Interestingly, it’s the BJP which brought the reform in Essential Commodities Act. And the Congress leaders are opposing it. Mann may be a Congress supporter but unlike its leaders, he seems to be an honourable man.

He supports the farm reforms of the Centre saying that they are needed in order to make agriculture competitive. “But safeguards are needed to protect farmers, and anomalies must also be corrected,” Mann told The Hindu in December.

Mann has sought amendments regarding judicial recourse for farmers, level playing field between private and state-run markets, written guarantee on continuation of the minimum support price (MSPs) regime as before — all of which the Centre was willing to concede before the farm unions hardened their stand and demanded nothing but full repeal of the laws.

Second member is Dr Ashok Gulati, one of India’s topmost experts on agriculture. He has been advocating for these farm reforms brought by the Centre for decades now.

Gulati believes that these reforms will "provide greater choice and freedom to farmers to sell their produce and to buyers to buy and store, thereby creating competition in agricultural marketing.
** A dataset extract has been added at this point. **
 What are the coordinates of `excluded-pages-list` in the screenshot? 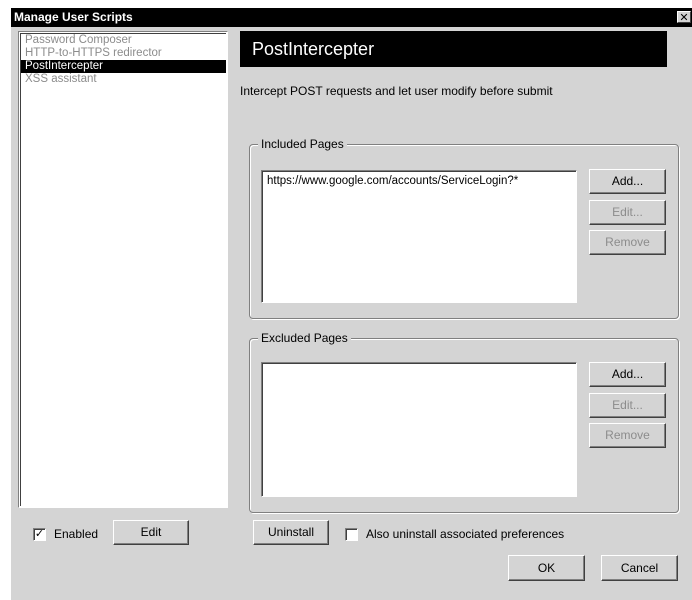 It's located at (419, 430).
This competition is expected to help build more efficient value chains in agriculture by reducing marketing costs, enabling better price discovery, improving price realisation for farmers and, at the same time, reducing the price paid by consumers. It will also encourage private investment in storage, thus reducing wastage and help contain seasonal price volatility."

It is because of these reasons, Gulati has called the implementation of farm laws as “1991 movement for agriculture” referring to the liberalisation of India’s economy which lifted millions out of poverty, created tens of million of jobs and saved India from becoming a basket case.
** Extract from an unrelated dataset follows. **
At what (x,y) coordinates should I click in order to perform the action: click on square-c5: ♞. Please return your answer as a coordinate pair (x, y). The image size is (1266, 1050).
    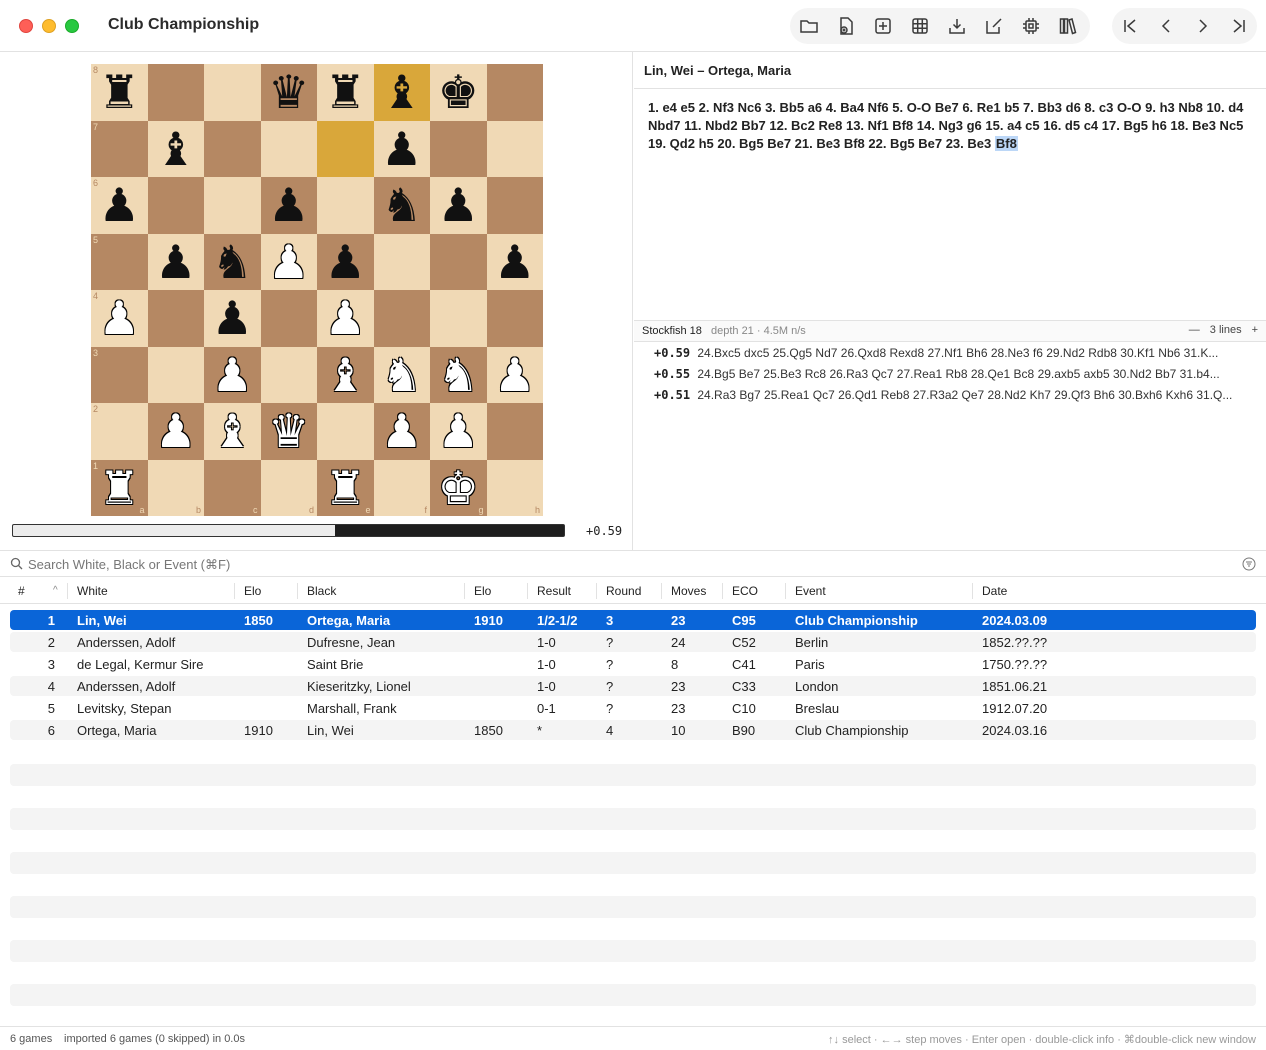
    Looking at the image, I should click on (232, 262).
However, he has also made some suggestions to improve upon the reforms. He writes that "for these legal changes to deliver results, we need to create Farmer Producer Organisations (FPOs) and invest in marketing infrastructure”.
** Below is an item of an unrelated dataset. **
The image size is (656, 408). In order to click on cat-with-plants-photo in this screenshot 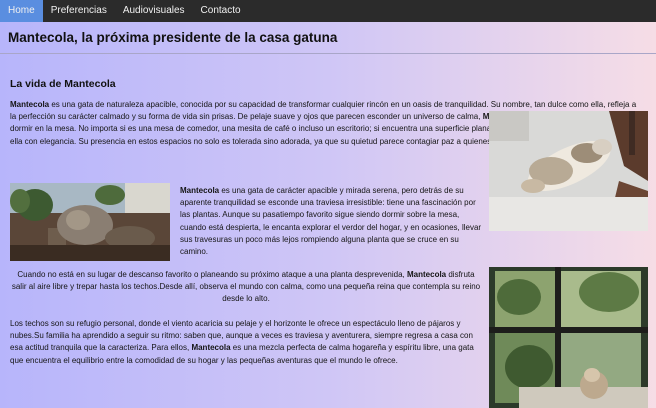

The third member is Anil Ghanwat who heads the reform minded Shetkari Sangathan, a non-political organisation founded by late Sharad Joshi, former member of Parliament and a farmer leader who fought all his life for more freedom for access to technology and markets for farmers.

After his name was announced, Ghanwat said that the three farm reforms have been a demand for the last 40 years. "Several farmer leaders and unions want freedom from the monopoly of APMC, this need to be stopped and farmers should be given the freedom to sell their crop,” he told the media. “Farmers who want MSP should get it and those who want freedom from it should also have an option," he added.

Earlier, Ghanwat had said that the farm laws have opened opportunities for farmers and it wasn’t wise to withdraw them under pressure from Punjab’s farmers because then no government would dare introduce these reforms in future. However, he had recommended staying the implementation of the laws and amending them after discussions with farmers.

Fourth member is Dr P K Joshi, an agriculture scientist and director for South Asia, International Food Policy Research Institute. In an op-ed written in Financial Express, he had criticised farm unions for constantly changing goal posts while negotiating with the Centre. “Initially, it was claimed that the laws were framed without consulting farmers and farmer organisations; this is an unfair claim. The issue of deregulating agricultural markets has been under discussion and been debated for the last two decades,” he wrote.

“Gradually, the demand was changed to ‘give MSP a legal status’,” he said.

“Finally, the farmer associations are demanding the complete withdrawal of new farm laws,” Dr Joshi added further.

To break the deadlock, he suggests that the Centre should leave it to the states for implementing the laws "with contextual modifications to the provisions of the current Act that states would be committed to bear extra expenditures, if any, from their own exchequers. The states that implement the legislations in their true spirit may be incentivised as recommended by the Fifteenth Finance Commission."

Dr Joshi is flexible on demand of changing arbitration mechanism between farmers and buyers in contract farming, the jurisdiction of civil court authorities, etc, however, he says that “rollback of the farm laws will be disastrous for the farm sector and farmers.”